> [Requirement]
Leaving out all images, return the entries below exactly.

> [Records to process]
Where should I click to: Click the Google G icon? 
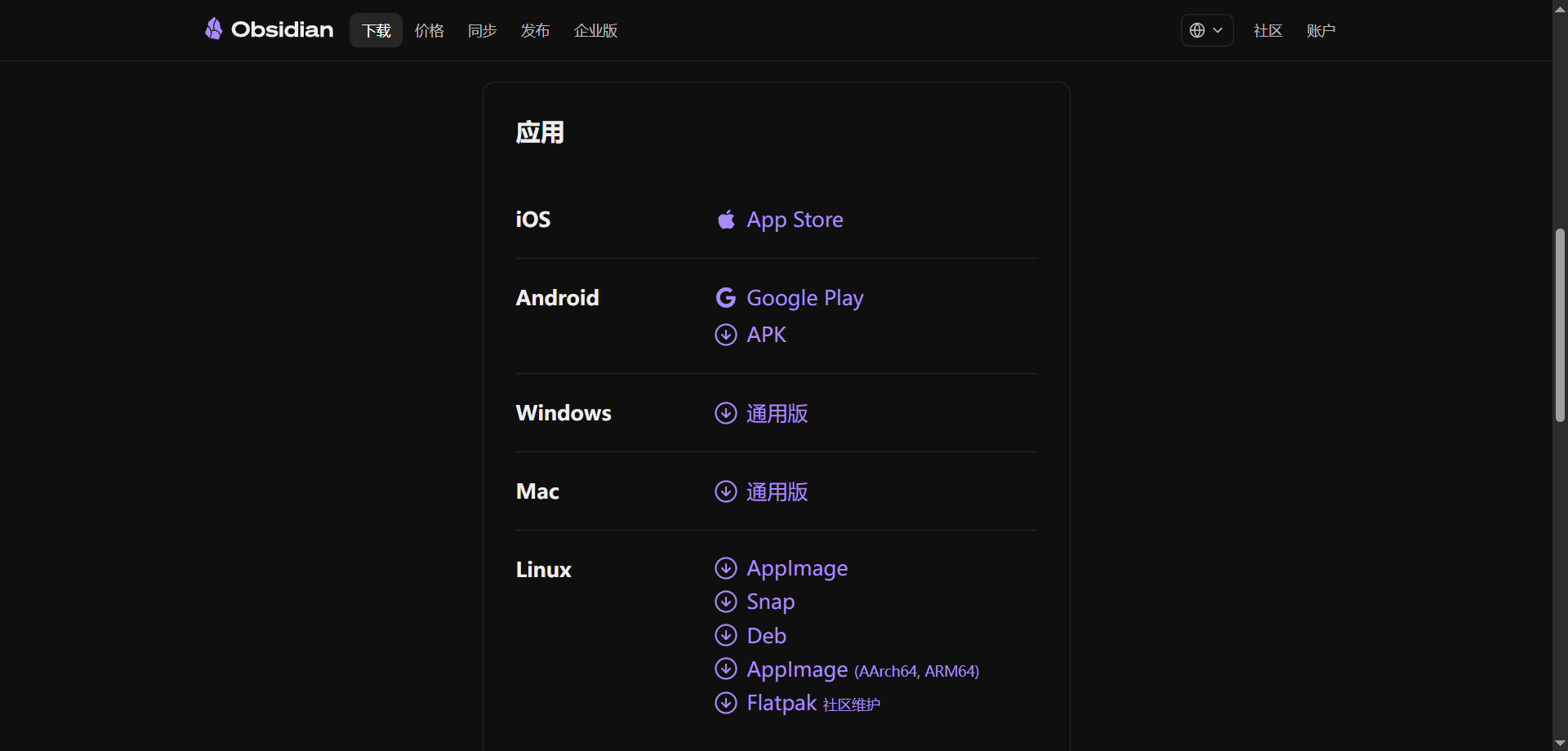point(725,298)
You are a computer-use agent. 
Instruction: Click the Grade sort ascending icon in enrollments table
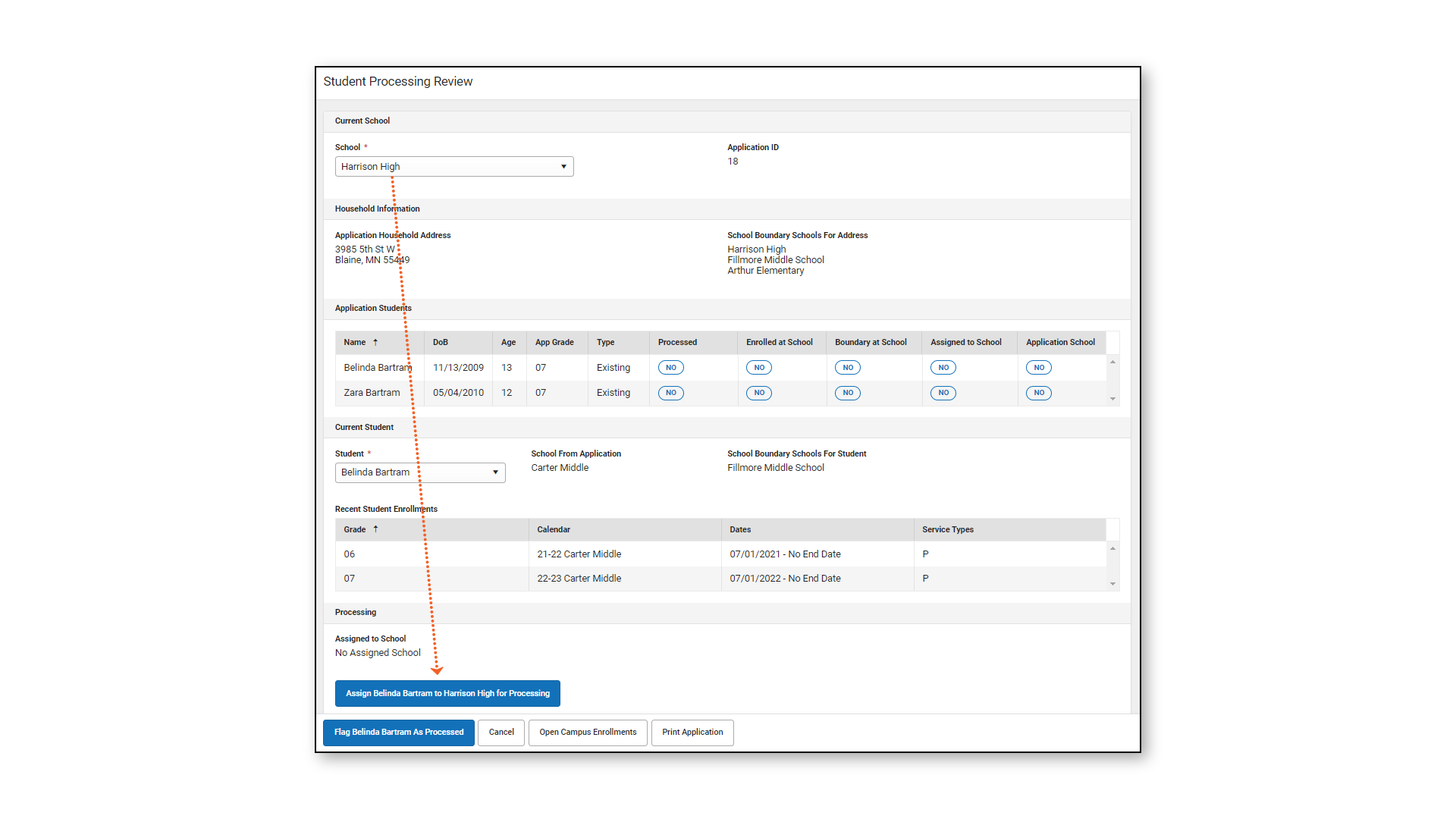[x=376, y=529]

> [Exercise answer]
Where should I click to: Click the Google G icon? 
point(725,298)
You are a computer-use agent. 
Instruction: Click the Grade sort ascending icon in enrollments table
[x=376, y=529]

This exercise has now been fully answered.